§ Task statement: Select and reproduce each line of the listing below that bears the string "pixels".

== Segment start ==

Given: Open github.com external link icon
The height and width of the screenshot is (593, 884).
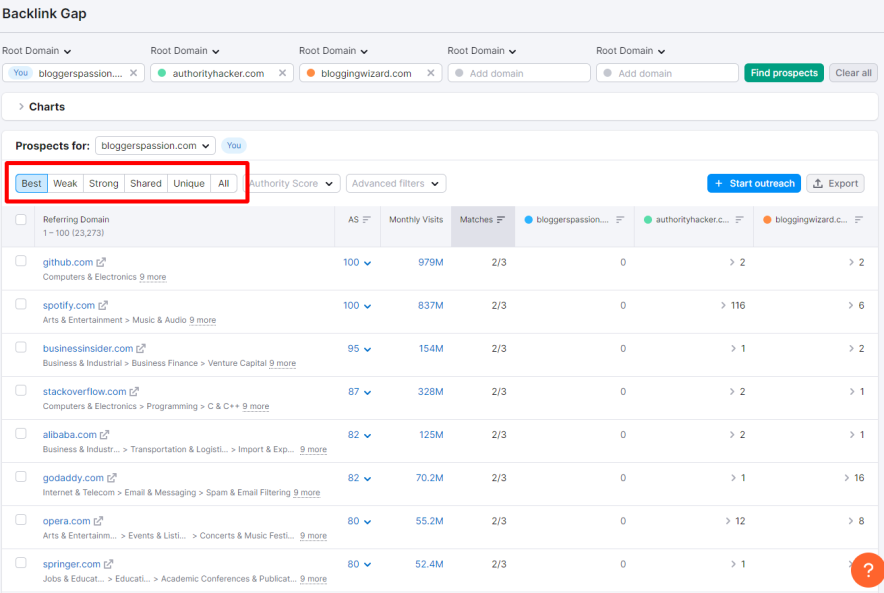Looking at the screenshot, I should (102, 263).
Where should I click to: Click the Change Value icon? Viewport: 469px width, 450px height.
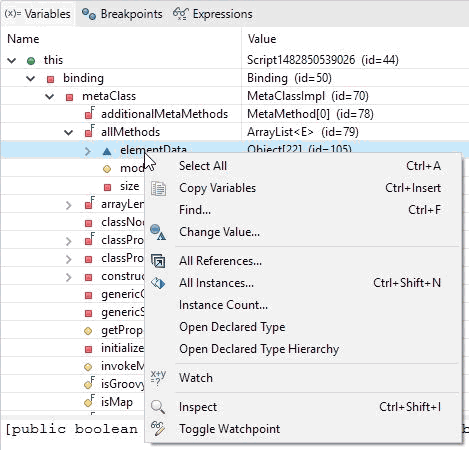[x=158, y=232]
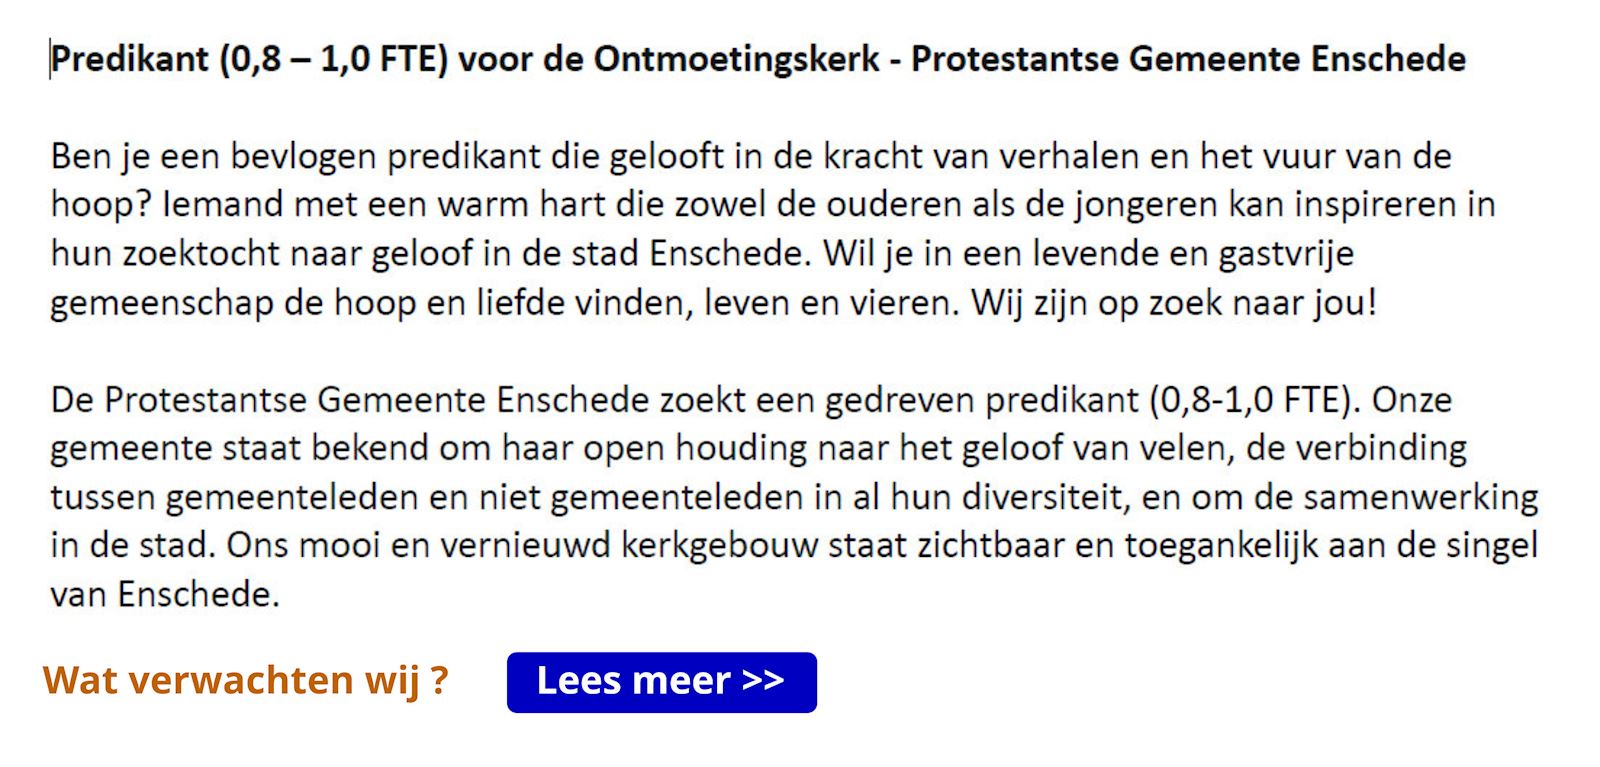
Task: Click the '>>' arrows on the Lees meer button
Action: coord(763,681)
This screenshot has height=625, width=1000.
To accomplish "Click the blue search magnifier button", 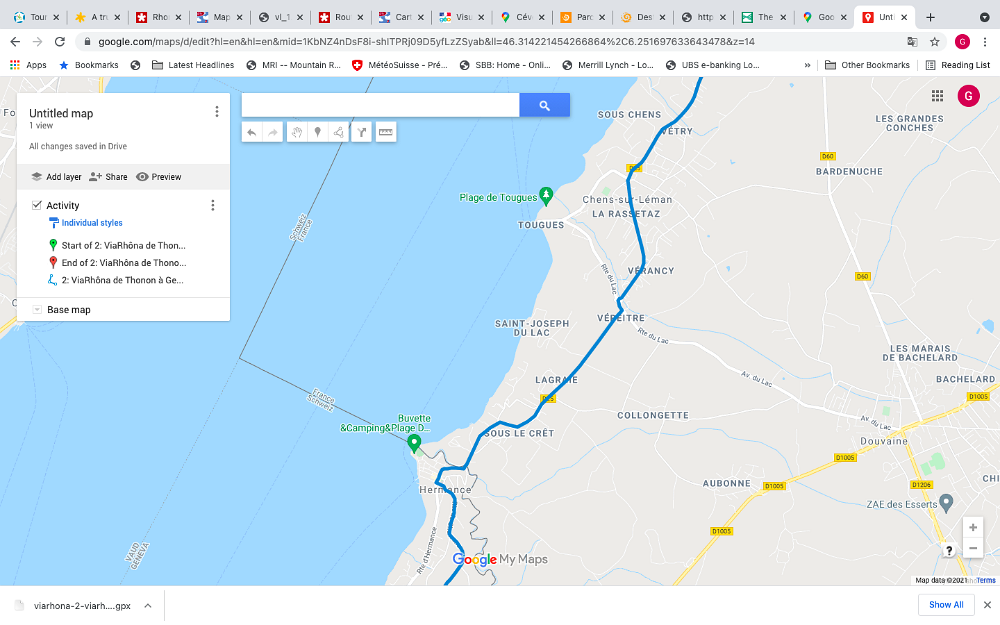I will 544,105.
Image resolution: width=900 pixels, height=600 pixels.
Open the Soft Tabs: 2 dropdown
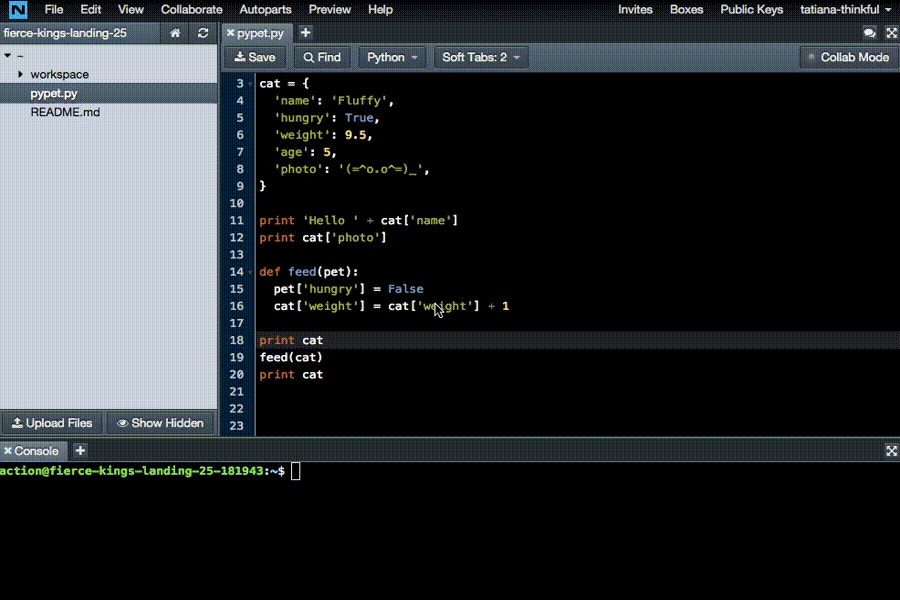click(x=481, y=57)
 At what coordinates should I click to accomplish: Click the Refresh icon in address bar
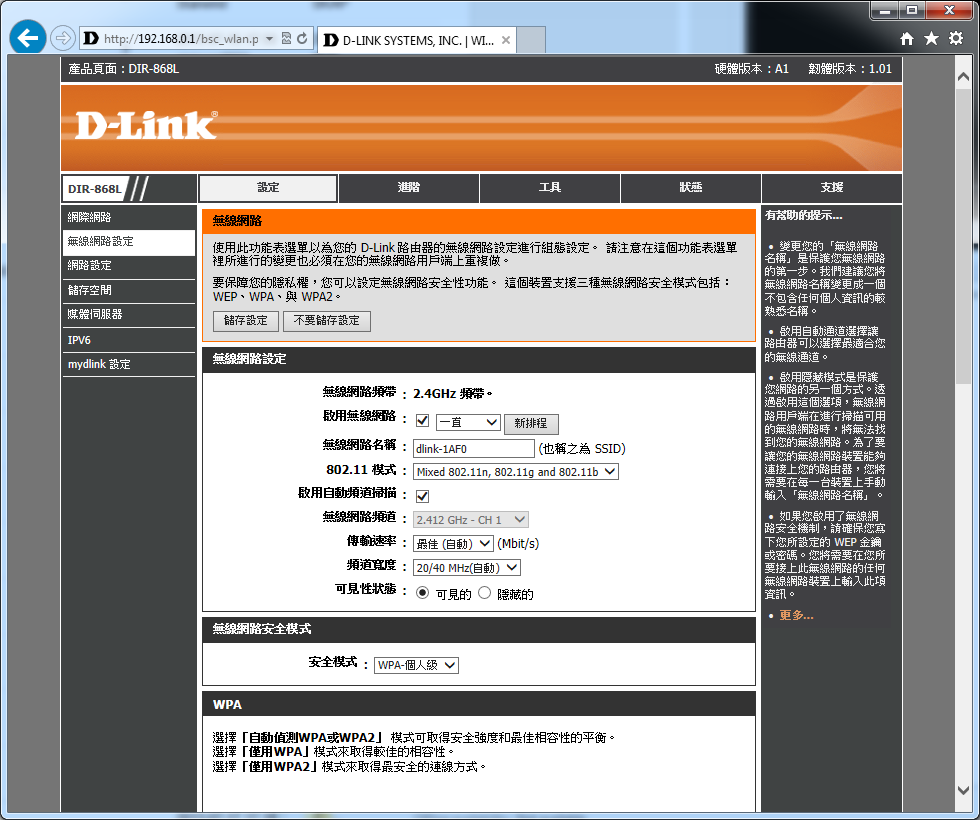(x=302, y=39)
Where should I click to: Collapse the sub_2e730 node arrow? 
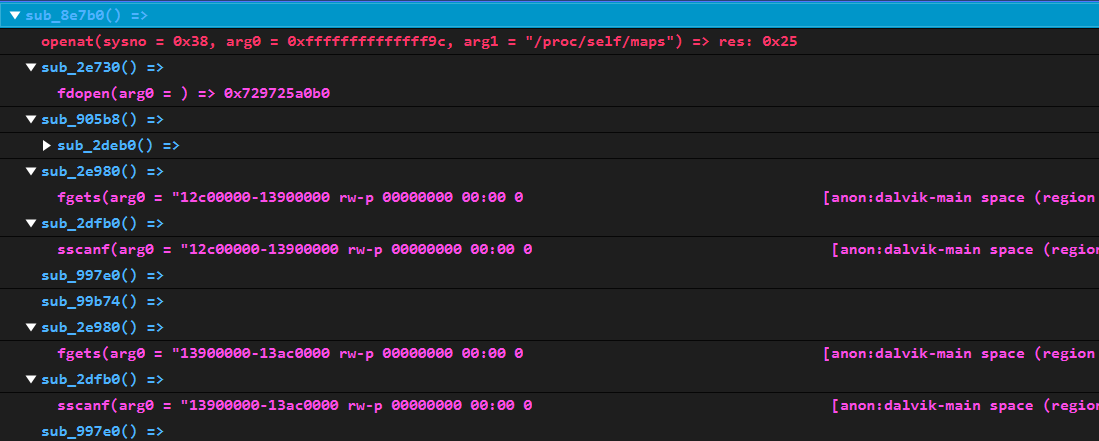[x=31, y=67]
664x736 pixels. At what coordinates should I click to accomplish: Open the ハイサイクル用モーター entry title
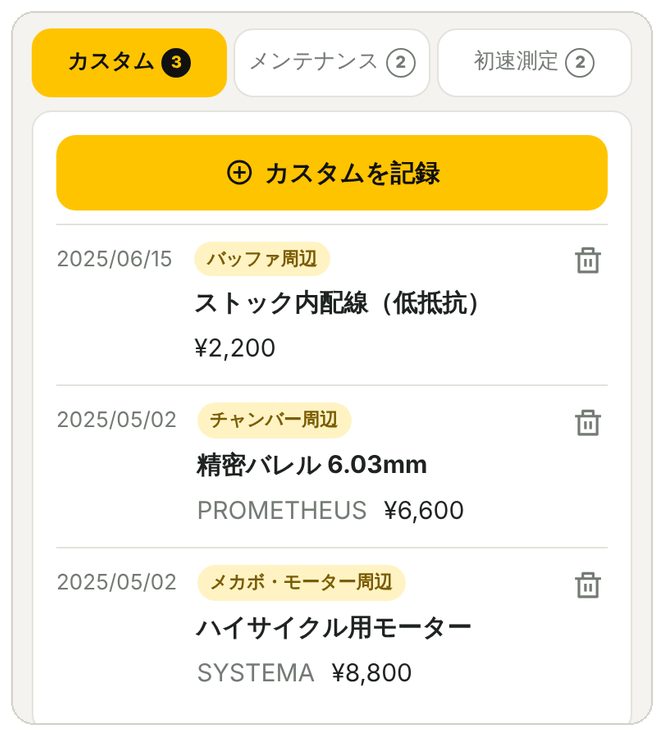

== Segment end ==

§ Answer box:
Image resolution: width=900 pixels, height=600 pixels.
664x736 pixels. At what coordinates should I click to accomplish: Open the ハイサイクル用モーター entry title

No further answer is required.